┌──

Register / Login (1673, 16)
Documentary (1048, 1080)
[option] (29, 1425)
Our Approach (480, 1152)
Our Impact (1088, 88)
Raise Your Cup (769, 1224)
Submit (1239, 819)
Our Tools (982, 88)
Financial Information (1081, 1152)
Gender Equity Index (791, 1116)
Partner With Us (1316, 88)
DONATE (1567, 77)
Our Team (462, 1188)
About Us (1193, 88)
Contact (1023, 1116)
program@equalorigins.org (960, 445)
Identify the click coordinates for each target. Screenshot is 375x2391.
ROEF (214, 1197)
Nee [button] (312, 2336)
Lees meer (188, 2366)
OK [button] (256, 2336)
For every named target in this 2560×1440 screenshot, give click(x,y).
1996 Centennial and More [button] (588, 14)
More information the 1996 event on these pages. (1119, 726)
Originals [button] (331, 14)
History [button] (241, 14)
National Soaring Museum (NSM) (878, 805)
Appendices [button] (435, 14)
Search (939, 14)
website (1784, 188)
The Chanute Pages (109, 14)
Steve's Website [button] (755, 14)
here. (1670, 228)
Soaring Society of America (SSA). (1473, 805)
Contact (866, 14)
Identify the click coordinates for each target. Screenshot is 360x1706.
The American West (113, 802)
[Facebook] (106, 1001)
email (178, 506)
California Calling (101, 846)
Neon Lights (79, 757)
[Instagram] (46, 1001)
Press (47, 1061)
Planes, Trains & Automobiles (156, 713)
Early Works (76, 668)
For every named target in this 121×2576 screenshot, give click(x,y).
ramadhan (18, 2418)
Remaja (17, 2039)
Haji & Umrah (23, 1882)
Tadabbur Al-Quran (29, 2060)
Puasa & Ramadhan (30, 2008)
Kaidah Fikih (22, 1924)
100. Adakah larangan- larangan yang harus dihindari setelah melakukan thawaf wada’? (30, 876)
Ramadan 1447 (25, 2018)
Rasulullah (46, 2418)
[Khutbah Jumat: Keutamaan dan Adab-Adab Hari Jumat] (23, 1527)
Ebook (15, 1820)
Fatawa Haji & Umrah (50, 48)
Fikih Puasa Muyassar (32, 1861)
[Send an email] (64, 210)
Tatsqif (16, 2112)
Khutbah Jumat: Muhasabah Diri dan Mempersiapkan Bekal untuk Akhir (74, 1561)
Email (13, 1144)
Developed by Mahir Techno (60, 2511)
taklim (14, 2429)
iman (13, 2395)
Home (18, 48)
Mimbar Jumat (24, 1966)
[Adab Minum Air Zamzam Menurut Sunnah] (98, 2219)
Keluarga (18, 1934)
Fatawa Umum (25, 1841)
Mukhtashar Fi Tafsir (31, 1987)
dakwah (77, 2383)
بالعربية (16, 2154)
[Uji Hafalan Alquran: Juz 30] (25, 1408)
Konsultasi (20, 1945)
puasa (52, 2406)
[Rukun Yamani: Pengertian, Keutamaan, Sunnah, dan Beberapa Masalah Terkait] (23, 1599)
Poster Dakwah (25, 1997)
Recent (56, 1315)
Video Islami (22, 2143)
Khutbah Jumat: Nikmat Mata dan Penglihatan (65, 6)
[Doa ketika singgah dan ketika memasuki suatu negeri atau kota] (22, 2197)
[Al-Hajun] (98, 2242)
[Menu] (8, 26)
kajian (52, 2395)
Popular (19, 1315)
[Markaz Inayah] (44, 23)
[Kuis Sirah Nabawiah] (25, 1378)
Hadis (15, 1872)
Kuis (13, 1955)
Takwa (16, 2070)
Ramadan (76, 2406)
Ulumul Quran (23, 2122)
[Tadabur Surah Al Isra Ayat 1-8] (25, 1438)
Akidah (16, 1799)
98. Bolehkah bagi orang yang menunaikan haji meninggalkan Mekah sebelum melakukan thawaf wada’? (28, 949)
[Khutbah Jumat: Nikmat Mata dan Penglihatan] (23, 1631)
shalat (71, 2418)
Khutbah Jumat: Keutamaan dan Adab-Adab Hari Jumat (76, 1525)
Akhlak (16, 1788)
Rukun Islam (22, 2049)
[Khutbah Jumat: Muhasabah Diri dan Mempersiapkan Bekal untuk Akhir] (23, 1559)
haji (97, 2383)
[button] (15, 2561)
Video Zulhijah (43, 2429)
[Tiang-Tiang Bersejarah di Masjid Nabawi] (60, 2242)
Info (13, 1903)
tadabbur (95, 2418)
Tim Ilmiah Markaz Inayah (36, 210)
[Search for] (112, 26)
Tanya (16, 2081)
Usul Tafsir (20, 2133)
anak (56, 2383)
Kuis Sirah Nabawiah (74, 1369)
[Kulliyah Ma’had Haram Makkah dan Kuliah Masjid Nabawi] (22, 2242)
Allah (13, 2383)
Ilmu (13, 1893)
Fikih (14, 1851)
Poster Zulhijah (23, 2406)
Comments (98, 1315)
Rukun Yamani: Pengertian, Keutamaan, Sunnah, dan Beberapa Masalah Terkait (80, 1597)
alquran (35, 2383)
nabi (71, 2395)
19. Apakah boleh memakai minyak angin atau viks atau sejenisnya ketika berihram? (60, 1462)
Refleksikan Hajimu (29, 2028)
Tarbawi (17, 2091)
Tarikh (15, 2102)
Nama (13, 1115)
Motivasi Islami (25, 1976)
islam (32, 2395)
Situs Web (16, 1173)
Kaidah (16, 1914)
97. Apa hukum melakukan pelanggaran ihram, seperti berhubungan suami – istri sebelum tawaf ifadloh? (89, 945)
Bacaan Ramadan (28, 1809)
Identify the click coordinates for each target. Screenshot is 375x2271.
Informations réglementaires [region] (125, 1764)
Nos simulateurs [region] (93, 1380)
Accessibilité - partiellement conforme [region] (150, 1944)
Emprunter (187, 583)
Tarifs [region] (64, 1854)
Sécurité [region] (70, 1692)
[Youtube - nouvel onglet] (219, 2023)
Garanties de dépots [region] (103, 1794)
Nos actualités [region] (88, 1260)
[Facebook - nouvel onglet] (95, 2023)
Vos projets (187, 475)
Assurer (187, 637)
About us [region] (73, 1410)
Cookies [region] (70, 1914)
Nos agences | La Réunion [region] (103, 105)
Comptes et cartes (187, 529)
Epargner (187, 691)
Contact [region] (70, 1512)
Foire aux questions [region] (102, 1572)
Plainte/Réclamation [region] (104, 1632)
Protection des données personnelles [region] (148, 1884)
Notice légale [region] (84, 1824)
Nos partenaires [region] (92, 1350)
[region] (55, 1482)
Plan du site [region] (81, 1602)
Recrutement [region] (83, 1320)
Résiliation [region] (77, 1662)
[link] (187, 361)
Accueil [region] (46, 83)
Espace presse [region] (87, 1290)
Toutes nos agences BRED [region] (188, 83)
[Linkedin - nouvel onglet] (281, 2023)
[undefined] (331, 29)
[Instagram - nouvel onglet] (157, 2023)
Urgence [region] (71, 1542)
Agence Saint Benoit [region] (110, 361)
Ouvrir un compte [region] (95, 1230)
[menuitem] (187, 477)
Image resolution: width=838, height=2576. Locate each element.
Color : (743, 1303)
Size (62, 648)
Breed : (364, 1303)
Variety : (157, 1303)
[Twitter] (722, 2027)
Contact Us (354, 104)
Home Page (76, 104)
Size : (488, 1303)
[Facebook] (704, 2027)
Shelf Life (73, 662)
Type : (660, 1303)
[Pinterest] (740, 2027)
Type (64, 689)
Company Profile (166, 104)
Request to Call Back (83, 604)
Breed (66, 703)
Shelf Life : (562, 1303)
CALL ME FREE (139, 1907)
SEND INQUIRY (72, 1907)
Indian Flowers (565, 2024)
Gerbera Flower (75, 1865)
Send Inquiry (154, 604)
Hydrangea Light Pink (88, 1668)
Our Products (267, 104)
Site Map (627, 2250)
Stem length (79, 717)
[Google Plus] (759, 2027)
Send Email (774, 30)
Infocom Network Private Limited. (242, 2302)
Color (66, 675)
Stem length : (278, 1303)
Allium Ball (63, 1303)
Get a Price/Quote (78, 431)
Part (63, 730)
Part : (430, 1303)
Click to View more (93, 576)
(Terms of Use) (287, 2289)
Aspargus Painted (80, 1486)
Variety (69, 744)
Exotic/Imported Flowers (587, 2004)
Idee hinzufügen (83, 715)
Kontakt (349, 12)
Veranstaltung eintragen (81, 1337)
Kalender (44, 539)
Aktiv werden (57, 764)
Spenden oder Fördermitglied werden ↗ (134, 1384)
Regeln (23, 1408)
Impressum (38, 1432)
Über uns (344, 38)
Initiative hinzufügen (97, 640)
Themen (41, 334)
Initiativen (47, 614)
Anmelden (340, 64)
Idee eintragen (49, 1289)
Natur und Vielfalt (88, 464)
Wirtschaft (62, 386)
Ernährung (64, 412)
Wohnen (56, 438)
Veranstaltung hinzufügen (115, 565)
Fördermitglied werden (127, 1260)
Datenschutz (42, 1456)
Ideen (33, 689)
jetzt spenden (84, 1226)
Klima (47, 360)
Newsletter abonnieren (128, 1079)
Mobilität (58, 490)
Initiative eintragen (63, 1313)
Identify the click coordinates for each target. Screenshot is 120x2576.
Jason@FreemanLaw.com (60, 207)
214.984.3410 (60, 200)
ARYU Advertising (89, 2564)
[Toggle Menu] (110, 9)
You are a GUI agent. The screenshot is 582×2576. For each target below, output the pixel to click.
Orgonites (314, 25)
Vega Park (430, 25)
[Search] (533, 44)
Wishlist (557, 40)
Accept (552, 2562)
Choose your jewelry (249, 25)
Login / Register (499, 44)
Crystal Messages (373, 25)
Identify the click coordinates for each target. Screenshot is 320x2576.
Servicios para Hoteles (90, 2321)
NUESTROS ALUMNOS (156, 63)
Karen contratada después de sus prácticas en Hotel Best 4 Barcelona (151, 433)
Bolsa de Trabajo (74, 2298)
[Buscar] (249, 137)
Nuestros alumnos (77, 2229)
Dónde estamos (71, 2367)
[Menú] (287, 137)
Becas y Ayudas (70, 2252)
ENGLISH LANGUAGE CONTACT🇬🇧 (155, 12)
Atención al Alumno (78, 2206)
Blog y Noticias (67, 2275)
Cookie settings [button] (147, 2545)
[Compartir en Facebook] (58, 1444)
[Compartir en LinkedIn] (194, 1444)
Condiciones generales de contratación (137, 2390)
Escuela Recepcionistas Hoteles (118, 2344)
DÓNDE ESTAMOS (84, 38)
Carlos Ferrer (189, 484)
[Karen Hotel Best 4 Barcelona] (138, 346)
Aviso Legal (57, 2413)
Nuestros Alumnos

└──

## EXERCISE PROMPT
Please write out, exactly as they appear above, only the lines in the stretch from the line with "Remaja (17, 2039)" through the line with "Popular (19, 1315)".

## WORKED SOLUTION
Remaja (17, 2039)
Haji & Umrah (23, 1882)
Tadabbur Al-Quran (29, 2060)
Puasa & Ramadhan (30, 2008)
Kaidah Fikih (22, 1924)
100. Adakah larangan- larangan yang harus dihindari setelah melakukan thawaf wada’? (30, 876)
Ramadan 1447 (25, 2018)
Rasulullah (46, 2418)
[Khutbah Jumat: Keutamaan dan Adab-Adab Hari Jumat] (23, 1527)
Ebook (15, 1820)
Fatawa Haji & Umrah (50, 48)
Fikih Puasa Muyassar (32, 1861)
[Send an email] (64, 210)
Tatsqif (16, 2112)
Khutbah Jumat: Muhasabah Diri dan Mempersiapkan Bekal untuk Akhir (74, 1561)
Email (13, 1144)
Developed by Mahir Techno (60, 2511)
taklim (14, 2429)
iman (13, 2395)
Home (18, 48)
Mimbar Jumat (24, 1966)
[Adab Minum Air Zamzam Menurut Sunnah] (98, 2219)
Keluarga (18, 1934)
Fatawa Umum (25, 1841)
Mukhtashar Fi Tafsir (31, 1987)
dakwah (77, 2383)
بالعربية (16, 2154)
[Uji Hafalan Alquran: Juz 30] (25, 1408)
Konsultasi (20, 1945)
puasa (52, 2406)
[Rukun Yamani: Pengertian, Keutamaan, Sunnah, dan Beberapa Masalah Terkait] (23, 1599)
Poster Dakwah (25, 1997)
Recent (56, 1315)
Video Islami (22, 2143)
Khutbah Jumat: Nikmat Mata dan Penglihatan (65, 6)
[Doa ketika singgah dan ketika memasuki suatu negeri atau kota] (22, 2197)
[Al-Hajun] (98, 2242)
[Menu] (8, 26)
kajian (52, 2395)
Popular (19, 1315)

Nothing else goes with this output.